#### [WHAT THE TASK ASKS]
Find the line containing "Task: Open the Inställningar menu" in the entries below. Restate it and each line after it, word for word, up to and including the line containing "Viewport: 688px width, 900px height.".

#### [EXTRACTED DATA]
____

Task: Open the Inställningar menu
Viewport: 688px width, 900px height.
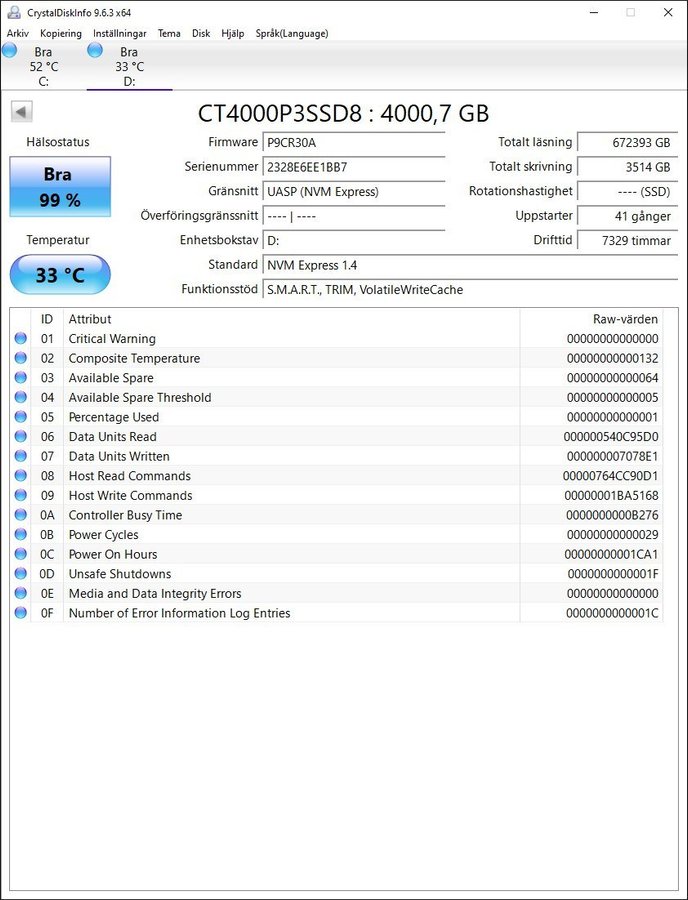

____

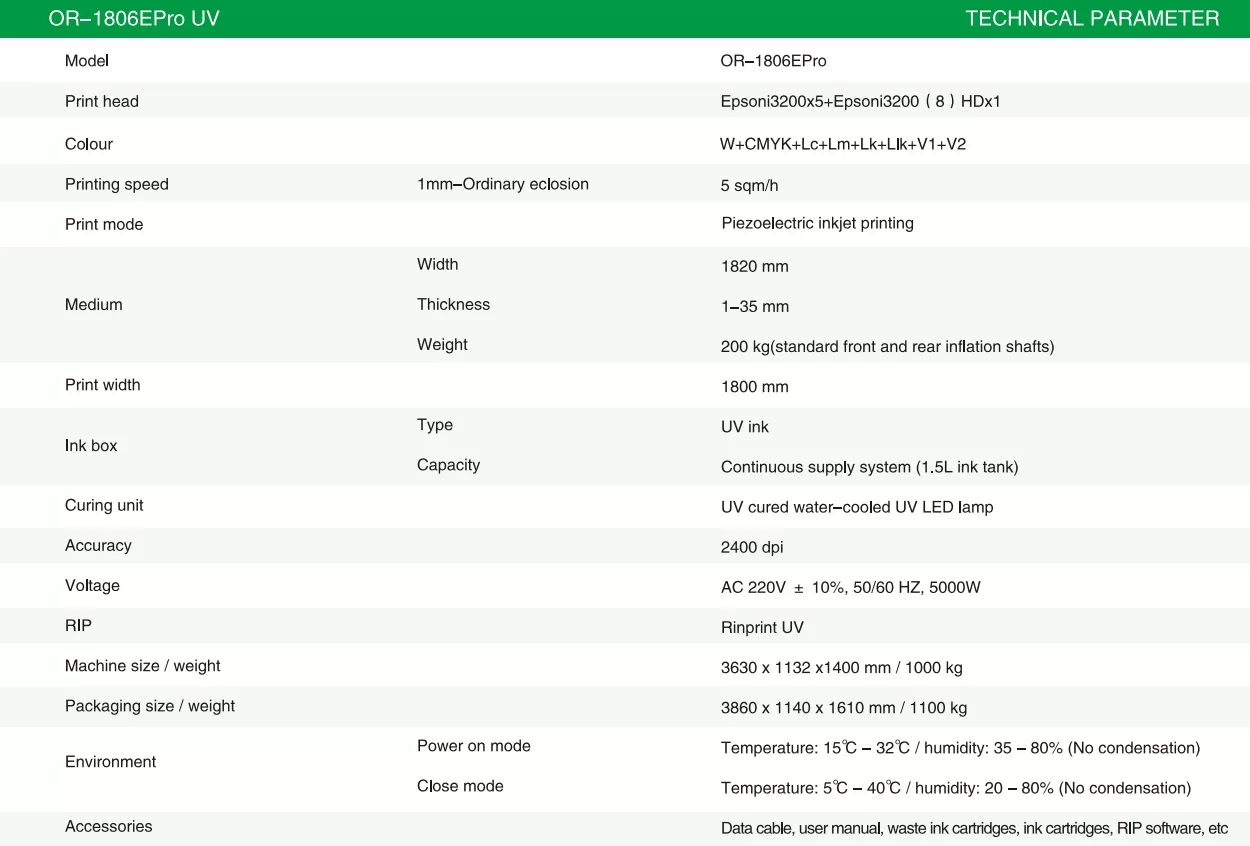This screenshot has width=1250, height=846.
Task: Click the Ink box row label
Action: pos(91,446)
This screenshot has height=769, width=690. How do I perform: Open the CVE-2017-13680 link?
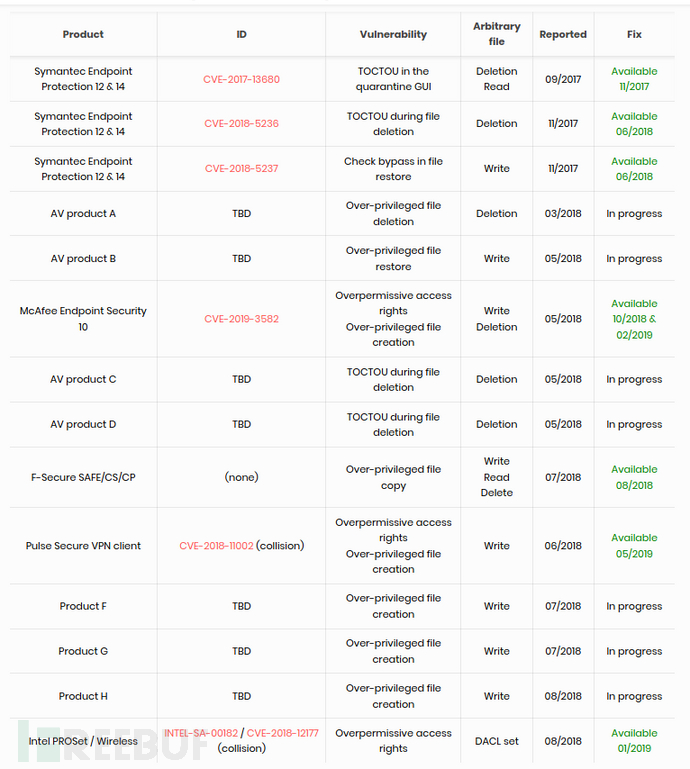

____

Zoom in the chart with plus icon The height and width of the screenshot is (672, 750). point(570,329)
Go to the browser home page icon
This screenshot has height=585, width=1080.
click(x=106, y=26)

____

#### [OUTPUT BELOW]
Task: Open the Inställningar menu
Viewport: 688px width, 900px height.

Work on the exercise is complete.